We are still fishing the south end of the lake. The fish aren't just everywhere like they were a month ago but we a still catching solid limits on most occasions. Yesterday we found the mother load with Curtis and his son Chase.


----------



## big D. (Apr 10, 2010)

That is a Fish'in Machine! That is a football field fishing deck! Perfect for guiding! You'll love that 4-stroke! Can't wait for some more pics of the different seating options. Congrats Guys! Keep live'in the dream! 


Sent from my iPhone using Tapatalk


----------



## big D. (Apr 10, 2010)

Where's Michael in the pics? Y'all making him do all the work while y'all play with the new toys? lol


Sent from my iPhone using Tapatalk


----------



## big D. (Apr 10, 2010)

Sorry, I didn't recognize him in the pic. My bad! 


Sent from my iPhone using Tapatalk


----------



## Danny O (Apr 14, 2010)

Nice looking rig. Slime it up good!


----------



## whsalum (Mar 4, 2013)

Sweet rig !!!!


----------



## Lake Livingston Adventures (Mar 15, 2013)

Thanks Guys, Its gunna look good this summer with live bait rods skirted all the way around waiting on the stripers to show up. Room for the whole family


----------



## the waterman (May 26, 2005)

My boys cant wait for spring break to get here and head out with you!!


----------



## Bluiis (Aug 20, 2005)

*New Boat*

Hey Guys,

You forgot to mention with the new boat that if the fish aren't biting,
you can also go bowling. :spineyes: What a deal for Lake Livingston.


----------



## wwind3 (Sep 30, 2009)

beautiful rig---but how's the ride gonna be up front in those Livingston swells----and do you forsee any trim problems? Will look for you on the lake--good luck...


----------



## Sunbeam (Feb 24, 2009)

The last time I saw that much open deck it had aircraft arresting wires across it.
Good luck with your venture.


----------



## ChrisH2 (May 22, 2010)

Very nice!


----------



## Lake Livingston Adventures (Mar 15, 2013)

We look forward to putting those kids on fish! It doesn't beat you up on the front as much as you might think. I thought it looked really funny and unconventional the first time I saw one set up like that until I rode in it. They make them custom for a lot of the Lake Texoma guides and their lake gets just as rough as Livingston. It plains and rides well, that back platform acts like a 2 foot jack plate. Also, I've never had a boat with trim tabs but now I see why people are so high on them. I like the bowling idea as well, the side walls will make great gutter guards lol


----------



## wwind3 (Sep 30, 2009)

cool--if it can handle Texoma you should be OK...


----------



## Kenner Ben (Apr 23, 2013)

That is one awesome ride! I believe my boat could sit on the deck behind your console with room to spare. I look forward to many successful fishing reports.


----------



## huntnetime (Jul 23, 2004)

Laid out a lot like the old Falcon Grande guide boats. They are some fishing machines.


----------



## SetDaHook (Oct 21, 2010)

Unique looking boat but very practical. One major drawback; the potlickers can spot that one three miles away!!


----------



## Cam1127 (Jan 4, 2013)

What is the purpose of having the console in the front of the boat? Does this throw off weight distribution (Gas tank in console)?


----------



## Lake Livingston Adventures (Mar 15, 2013)

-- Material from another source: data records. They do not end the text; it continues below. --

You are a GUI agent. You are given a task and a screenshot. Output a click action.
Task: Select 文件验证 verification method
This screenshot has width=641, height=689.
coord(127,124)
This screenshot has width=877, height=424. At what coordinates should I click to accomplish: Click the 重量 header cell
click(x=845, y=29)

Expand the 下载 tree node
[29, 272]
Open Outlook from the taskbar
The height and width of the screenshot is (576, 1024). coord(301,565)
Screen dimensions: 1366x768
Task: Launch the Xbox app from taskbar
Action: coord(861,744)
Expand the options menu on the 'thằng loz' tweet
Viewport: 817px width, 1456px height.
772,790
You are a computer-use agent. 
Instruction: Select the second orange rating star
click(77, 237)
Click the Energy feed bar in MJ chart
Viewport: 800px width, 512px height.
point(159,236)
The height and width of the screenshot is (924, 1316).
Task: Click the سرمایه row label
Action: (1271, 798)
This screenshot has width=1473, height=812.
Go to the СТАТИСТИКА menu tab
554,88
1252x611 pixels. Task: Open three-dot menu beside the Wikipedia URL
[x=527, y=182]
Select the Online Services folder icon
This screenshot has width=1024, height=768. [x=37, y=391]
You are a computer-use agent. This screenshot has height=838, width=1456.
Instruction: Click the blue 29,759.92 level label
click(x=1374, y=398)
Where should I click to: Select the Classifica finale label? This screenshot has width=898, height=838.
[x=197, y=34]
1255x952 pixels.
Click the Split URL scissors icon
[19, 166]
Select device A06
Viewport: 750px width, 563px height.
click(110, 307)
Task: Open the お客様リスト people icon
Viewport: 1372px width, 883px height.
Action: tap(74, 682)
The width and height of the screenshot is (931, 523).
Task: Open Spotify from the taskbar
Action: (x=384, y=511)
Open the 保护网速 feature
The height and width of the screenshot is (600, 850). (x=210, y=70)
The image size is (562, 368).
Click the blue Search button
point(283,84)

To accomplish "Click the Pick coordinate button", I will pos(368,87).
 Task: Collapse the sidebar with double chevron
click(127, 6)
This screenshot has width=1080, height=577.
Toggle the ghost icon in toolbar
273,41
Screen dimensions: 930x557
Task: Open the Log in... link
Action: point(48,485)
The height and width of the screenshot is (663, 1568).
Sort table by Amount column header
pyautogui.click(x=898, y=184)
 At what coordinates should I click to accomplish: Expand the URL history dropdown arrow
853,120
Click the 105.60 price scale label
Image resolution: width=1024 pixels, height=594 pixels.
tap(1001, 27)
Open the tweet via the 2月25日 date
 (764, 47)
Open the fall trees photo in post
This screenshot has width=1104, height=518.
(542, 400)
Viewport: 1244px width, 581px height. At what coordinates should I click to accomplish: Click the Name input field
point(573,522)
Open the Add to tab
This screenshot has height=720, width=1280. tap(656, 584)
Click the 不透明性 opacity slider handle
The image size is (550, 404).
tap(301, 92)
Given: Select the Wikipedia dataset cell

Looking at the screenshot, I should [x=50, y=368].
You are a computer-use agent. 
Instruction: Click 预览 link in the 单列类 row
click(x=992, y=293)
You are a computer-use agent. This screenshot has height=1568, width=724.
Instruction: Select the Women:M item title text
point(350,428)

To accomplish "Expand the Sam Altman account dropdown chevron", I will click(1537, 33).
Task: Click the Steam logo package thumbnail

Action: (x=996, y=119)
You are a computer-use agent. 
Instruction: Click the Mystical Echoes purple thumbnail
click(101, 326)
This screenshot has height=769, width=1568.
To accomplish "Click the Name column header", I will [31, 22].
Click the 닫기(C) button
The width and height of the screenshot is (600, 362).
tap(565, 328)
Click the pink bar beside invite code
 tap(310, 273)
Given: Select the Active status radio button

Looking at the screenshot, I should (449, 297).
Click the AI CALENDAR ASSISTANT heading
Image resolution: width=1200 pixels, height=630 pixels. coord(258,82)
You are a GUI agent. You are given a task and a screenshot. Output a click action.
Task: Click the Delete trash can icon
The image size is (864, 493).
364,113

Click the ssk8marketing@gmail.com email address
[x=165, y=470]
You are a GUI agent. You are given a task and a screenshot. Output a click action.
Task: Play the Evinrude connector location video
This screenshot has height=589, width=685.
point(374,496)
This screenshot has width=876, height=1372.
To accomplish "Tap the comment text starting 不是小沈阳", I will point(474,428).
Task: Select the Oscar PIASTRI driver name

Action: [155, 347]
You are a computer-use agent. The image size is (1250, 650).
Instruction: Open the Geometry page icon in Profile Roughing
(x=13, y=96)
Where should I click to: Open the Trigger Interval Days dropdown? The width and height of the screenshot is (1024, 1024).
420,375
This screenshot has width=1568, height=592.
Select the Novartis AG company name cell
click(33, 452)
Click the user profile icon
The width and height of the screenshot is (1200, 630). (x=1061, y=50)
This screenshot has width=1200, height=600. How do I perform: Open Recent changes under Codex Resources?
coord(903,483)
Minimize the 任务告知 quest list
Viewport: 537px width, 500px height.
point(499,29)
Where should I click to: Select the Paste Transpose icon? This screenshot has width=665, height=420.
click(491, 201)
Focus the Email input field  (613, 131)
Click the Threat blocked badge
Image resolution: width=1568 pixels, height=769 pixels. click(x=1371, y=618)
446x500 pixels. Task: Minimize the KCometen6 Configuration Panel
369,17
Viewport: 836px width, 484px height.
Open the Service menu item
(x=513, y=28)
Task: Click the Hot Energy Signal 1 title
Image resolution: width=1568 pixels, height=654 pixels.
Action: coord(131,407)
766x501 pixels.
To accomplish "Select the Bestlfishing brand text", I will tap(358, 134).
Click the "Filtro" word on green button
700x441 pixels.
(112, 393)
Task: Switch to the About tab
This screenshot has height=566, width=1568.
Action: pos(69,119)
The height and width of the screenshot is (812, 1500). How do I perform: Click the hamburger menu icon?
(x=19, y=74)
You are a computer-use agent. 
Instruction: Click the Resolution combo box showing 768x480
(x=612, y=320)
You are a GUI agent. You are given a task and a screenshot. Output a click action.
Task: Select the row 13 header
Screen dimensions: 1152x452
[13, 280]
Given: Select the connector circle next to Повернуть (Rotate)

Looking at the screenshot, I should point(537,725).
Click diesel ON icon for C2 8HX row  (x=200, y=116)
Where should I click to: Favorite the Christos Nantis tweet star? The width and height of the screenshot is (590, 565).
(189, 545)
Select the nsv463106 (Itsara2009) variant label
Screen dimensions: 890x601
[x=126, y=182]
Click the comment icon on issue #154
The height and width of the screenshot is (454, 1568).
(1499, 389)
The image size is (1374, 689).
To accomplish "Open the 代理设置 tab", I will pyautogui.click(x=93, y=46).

The console is in the front for added open fishing space on the floor of the boat. Its really set up for vertical jigging, live bait fishing, and catfishing. There is no problem with weight distribution because the fuel tank is in its regular centered position underneath the floor. I had it set up this way because I thought it would be allow me to center myself between clients without the console splitting us all up. It allows me to position my bait tank in the center and work with everyone on all four corners of the boat. It works well for what we do. One other cool feature that I have never used before is electric shifting and a blue tooth throttle, so there are no shifting or throttle cables that get stiff and break.


----------



## Cam1127 (Jan 4, 2013)

Lake Livingston Adventures said:


> The console is in the front for added open fishing space on the floor of the boat. Its really set up for vertical jigging, live bait fishing, and catfishing. There is no problem with weight distribution because the fuel tank is in its regular centered position underneath the floor. I had it set up this way because I thought it would be allow me to center myself between clients without the console splitting us all up. It allows me to position my bait tank in the center and work with everyone on all four corners of the boat. It works well for what we do. One other cool feature that I have never used before is electric shifting and a blue tooth throttle, so there are no shifting or throttle cables that get stiff and break.


Kinda neat. I would throw an air matress in there with all that space and take a nap on long trips ha


----------